> [ACTIVITY]: Below are the records; count how many of their lines hold the string "agent" and give the number alone.

BEGIN MATERIAL SUPPLIED

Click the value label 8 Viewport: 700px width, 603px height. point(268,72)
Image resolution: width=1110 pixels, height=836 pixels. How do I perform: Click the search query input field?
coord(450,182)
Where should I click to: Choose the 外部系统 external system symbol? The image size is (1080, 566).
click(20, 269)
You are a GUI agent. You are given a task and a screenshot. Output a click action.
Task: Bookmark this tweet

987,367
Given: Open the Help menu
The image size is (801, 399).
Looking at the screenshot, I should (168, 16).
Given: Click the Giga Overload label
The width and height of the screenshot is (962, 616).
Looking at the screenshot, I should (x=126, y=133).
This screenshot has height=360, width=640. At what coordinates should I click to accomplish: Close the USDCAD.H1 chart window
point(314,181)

END MATERIAL SUPPLIED
BEGIN MATERIAL SUPPLIED

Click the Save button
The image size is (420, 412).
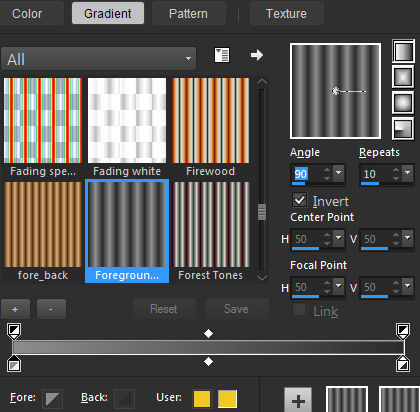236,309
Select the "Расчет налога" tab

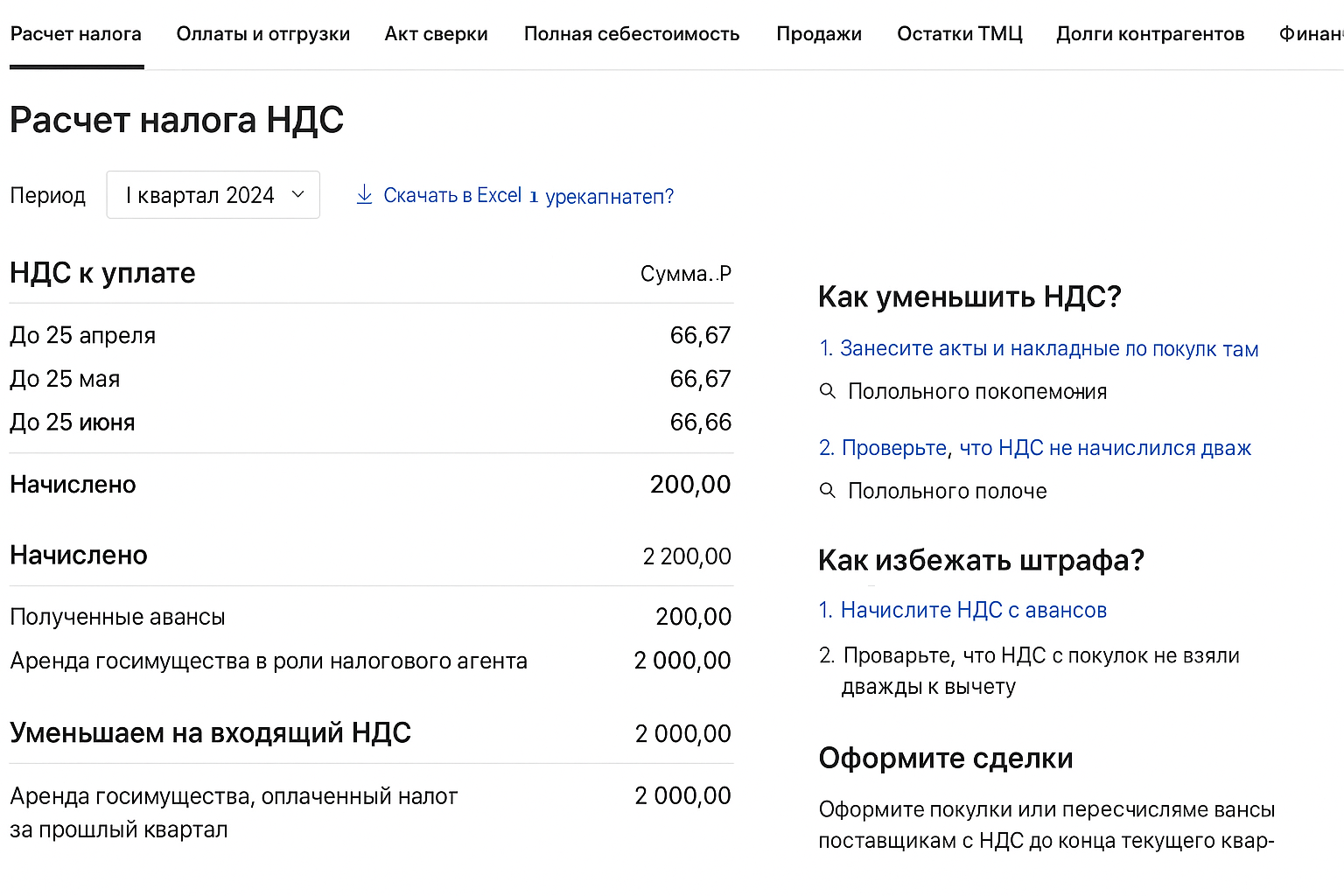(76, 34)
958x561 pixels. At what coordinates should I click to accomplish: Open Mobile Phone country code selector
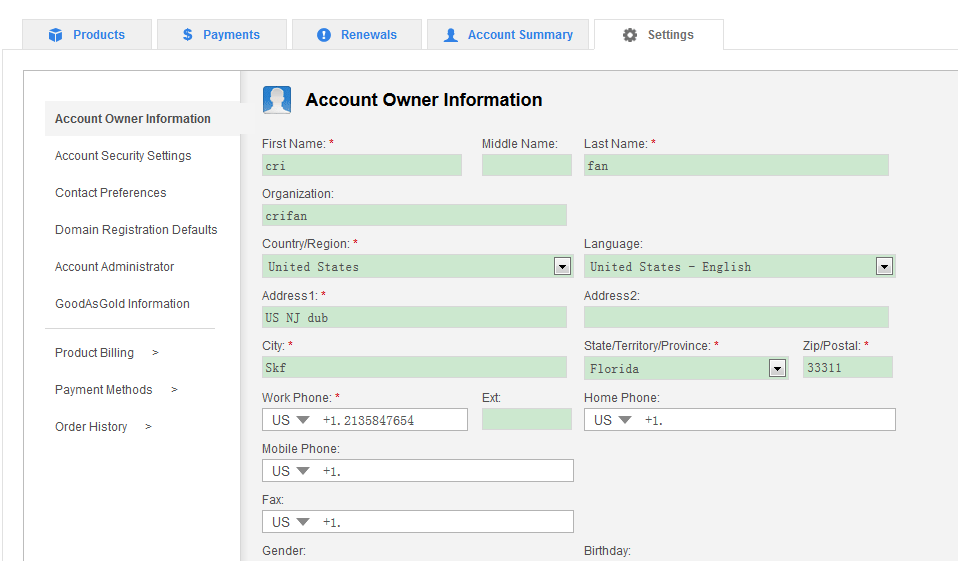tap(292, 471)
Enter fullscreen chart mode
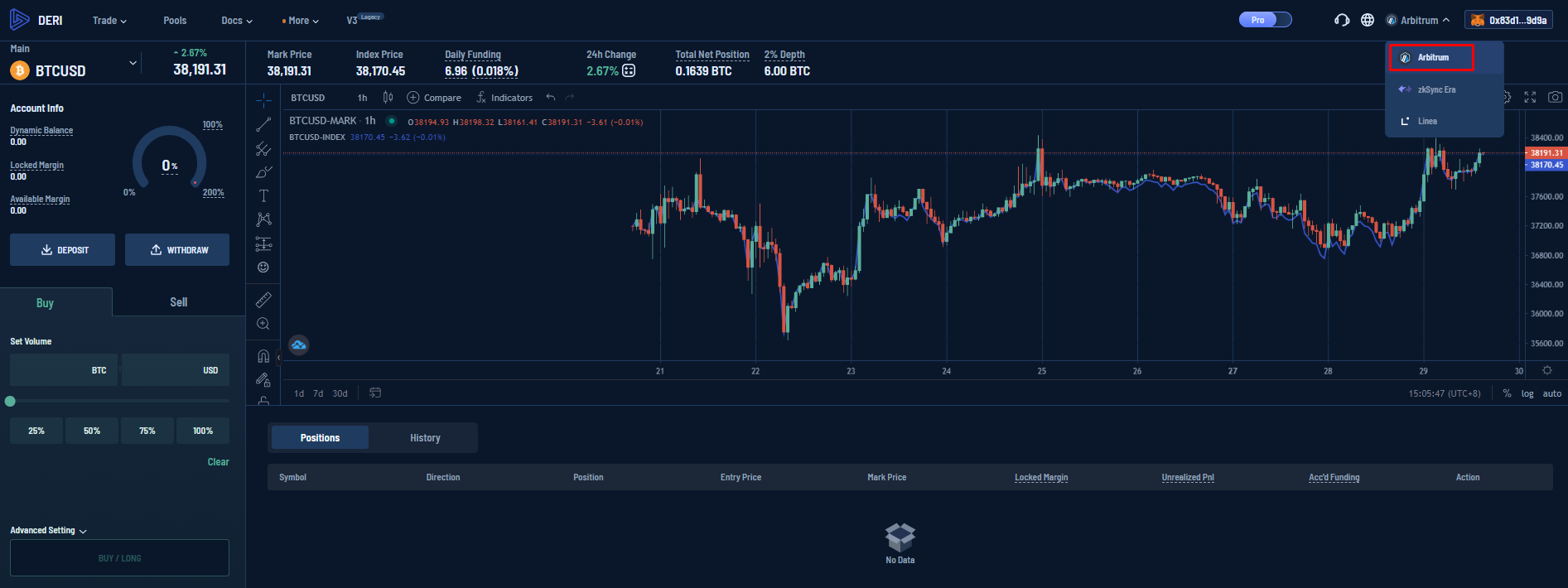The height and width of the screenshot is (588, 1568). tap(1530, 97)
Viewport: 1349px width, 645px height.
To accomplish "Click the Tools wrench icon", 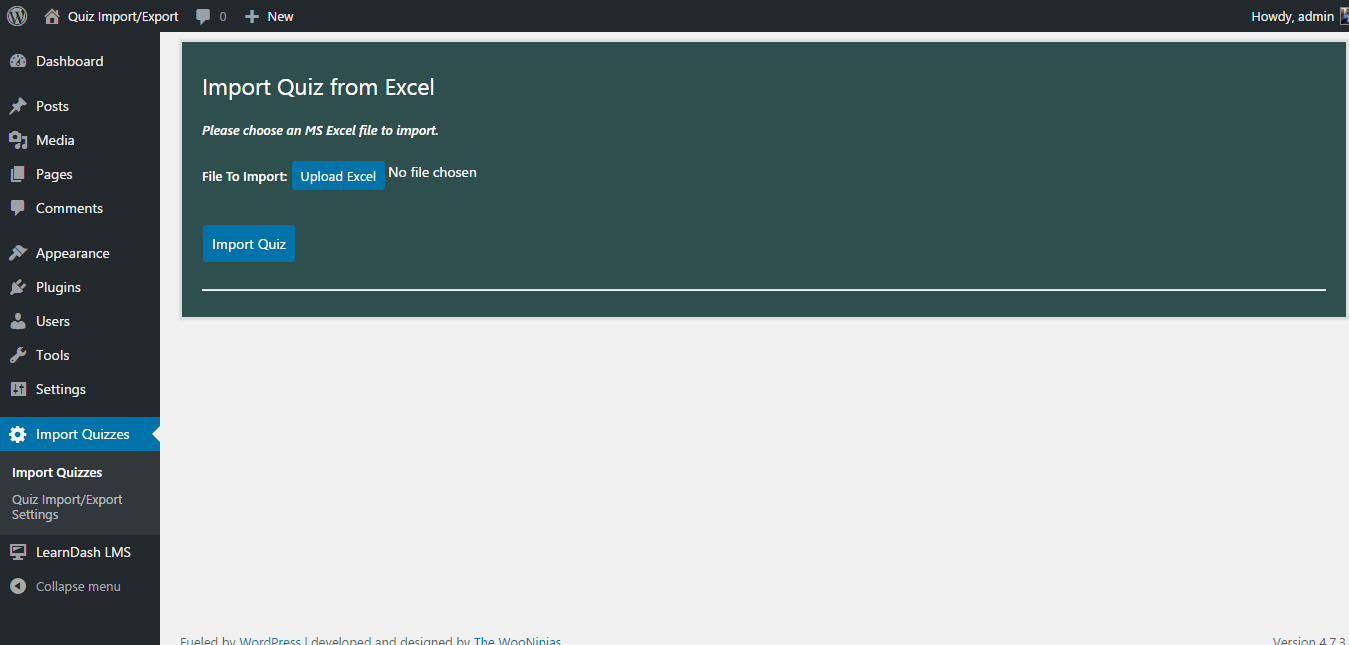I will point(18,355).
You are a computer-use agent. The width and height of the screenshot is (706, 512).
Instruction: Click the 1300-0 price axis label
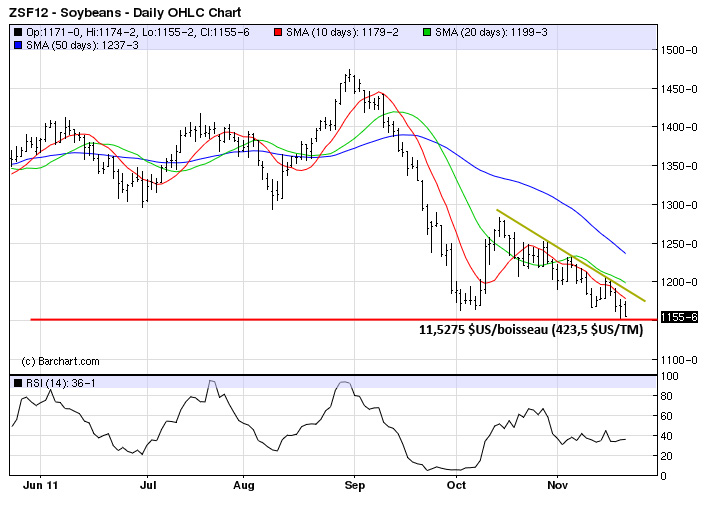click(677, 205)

END MATERIAL SUPPLIED

> [WRITTEN RESPONSE]: 2